How they were constructed:

The first, most eastern box, was constructed using 40 cinderblocks which costs a total of $60, so that the internal dimensions are approximately 4x20ft. The second was constructed using 2×4 braces and cedar fencing boards, these materials were salvaged and free:) I used weed blocking lining paper and recycled cardboard to line the bottom of the cinderblock bed and the wooden bed has no lining since it is 18″ deep.

How they were filled:

The cinderblock bed was first filled with as much homemade compost and leaves as we had, which only filled the bed 1/3 of the depth. The rest of the depth was filled with 2 ($22 each) bags of vermiculite, 15 ($2 each) bags of manure humus, and 2 ($8 each) bags of peat moss.

The wooden bed was filled with yard waste and compost to about 1/2 the depth. I plan to fill them 3/4 of the way with manure and then top them off with homemade potting mix.

How they were irrigated:

I used SoakerPro System ($25) an additional 25ft line ($10) and this Orbit watering timer ($45).

Today the plan is to finish constructing the compost bin that will be at the northern end of the wooden bed and the 2×4 ft bed that will connect the two beds at the southern end. I will also go buy about 20 bags of manure and fill the beds with them. I will also start some more seedlings today.

■ **GIVEN DATA**
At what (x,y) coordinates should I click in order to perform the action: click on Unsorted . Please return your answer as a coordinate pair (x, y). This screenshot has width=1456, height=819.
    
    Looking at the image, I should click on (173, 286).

■ **STATED EXERCISE A**
In the garden bed passage, reproduce everything from "The wooden bed was" down to "homemade potting mix.".
■ **STATED EXERCISE B**
Name every material the garden bed passage says went into filling the cinderblock bed.
■ **STATED EXERCISE C**
According to the garden bed passage, how much did the 40 cinderblocks cost in total?

■ **TASK OUTPUT A**
The wooden bed was filled with yard waste and compost to about 1/2 the depth. I plan to fill them 3/4 of the way with manure and then top them off with homemade potting mix.

■ **TASK OUTPUT B**
Homemade compost, leaves, vermiculite, manure humus, peat moss

■ **TASK OUTPUT C**
$60